Aufgabenstellung: Führe den Textauszug über geschlechtsspezifische Verfolgung im Asylverfahren und die Istanbul-Konvention im Anschluss an seinen letzten Satz weiter.

Textauszug:

* * *

In den Asylverfahren wird geschlechtsspezifische Gewalt meist (noch) dem Flüchtlingskonventions-Merkmal „Zugehörigkeit zu einer bestimmten sozialen Gruppe“ zugordnet. So heißt es in § 3 b Nr. 4 2. Halbsatz AsylG, „(...) eine Verfolgung wegen einer bestimmten sozialen Gruppe kann auch vorliegen, wenn sie allein an das Geschlecht oder die geschlechtliche Identität anknüpft.“ Entsprechend wird geschlechtsspezifische Verfolgung wie sexualisierte Gewalt, Beschneidungen, oder auch Bestrafung wegen Verstoß gegen Kleiderordnungen u.a. unter dieses Merkmal subsumiert. Das engt jedoch die Wahrnehmung von Verfolgung ein und versperrt gelegentlich bei Frauen den Blick auf die anderen Verfolgungsmerkmale (wie beispielsweise politische Überzeugung, Religion o.ä.). Dagegen fordert die Istanbul-Konvention richtigerweise eine geschlechtersensible Interpretation auch der anderen Verfolgungsgründe wie eben politische Überzeugung, Religion, Nationalität und Rassismus. Denn Angriffe gegen das „Geschlecht“ sind als Sexismus und Frauenverachtung jedem anderen Verfolgungsmerkmal inhärent.

Die Stärke der Konvention liegt in diesem Regelungsbereich derzeit darin, dass auch Gewalt in Partnerschaften explizit als geschlechtsspezifische, flüchtlingsrelevante Verfolgung wahrgenommen wird. Bei fehlenden staatlichen Schutzvorkehrungen würde dies in der Praxis einen Anspruch auf Gewährung von Schutz im Falle erlittener Gewalt in Partnerschaften bedeuten.

* * *

Gespeicherte Einträge:
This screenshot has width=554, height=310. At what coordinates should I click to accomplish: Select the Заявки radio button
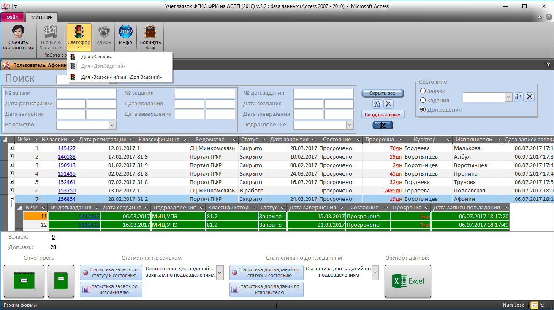click(423, 91)
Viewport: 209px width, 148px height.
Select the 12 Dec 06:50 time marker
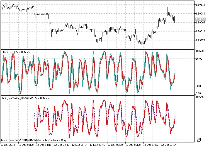coord(133,145)
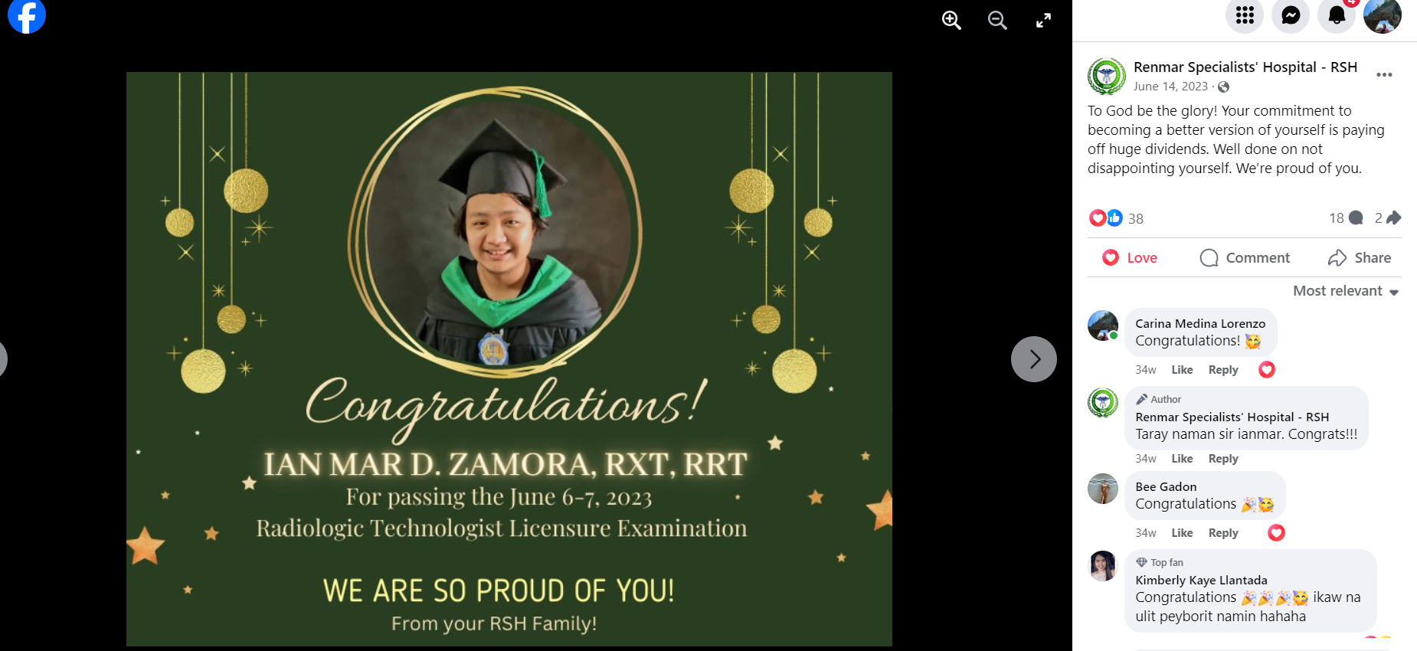View the 38 reactions list
The width and height of the screenshot is (1417, 651).
(1117, 218)
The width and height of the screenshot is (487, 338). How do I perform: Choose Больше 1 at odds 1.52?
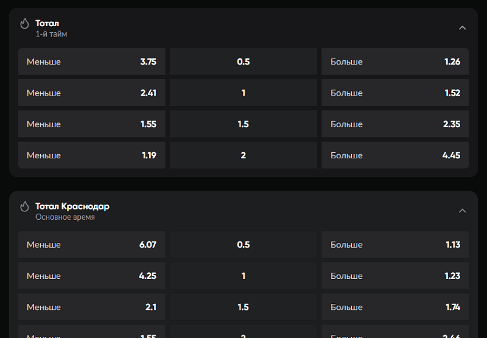[x=395, y=93]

* * *

Antwortteil:
Die Vorgaben der Konvention an die Führung des Asylverfahrens sind in Deutschland zumindest theoretisch dadurch umgesetzt, dass das Bundesamt in Fällen von Gewalt die Befragung durch Sonderbeauftragte für geschlechtsspezifische Gewalt durchführen lässt und ein Anspruch auf eine weibliche Anhörerin und auch eine weibliche Sprachmittlerin besteht.

Aufenthaltsrechtlich stellen zudem die Regelungen des Art. 59 Abs. 1 bis Abs. 3 der Konvention verbindliche Regelungen auf, jedoch hat die Bundesrepublik gegenüber den Regelungen des Abs. 2 und Abs. 3 von Art. 59 einen Vorbehalt erklärt, so dass diese Regelungen derzeit nicht bindend sind.

Art. 59 Abs. 1 der Konvention sieht im Falle von Gewalt in der Ehe ein eigenständiges Aufenthaltsrecht der von Gewalt betroffenen Personen vor, unabhängig von der Dauer der Ehe. Im deutschen Recht ist hingegen eine Ehebestandszeit von drei Jahren vorgesehen, bei kürzeren Ehen muss eine ganz besondere Härte vorgetragen werden.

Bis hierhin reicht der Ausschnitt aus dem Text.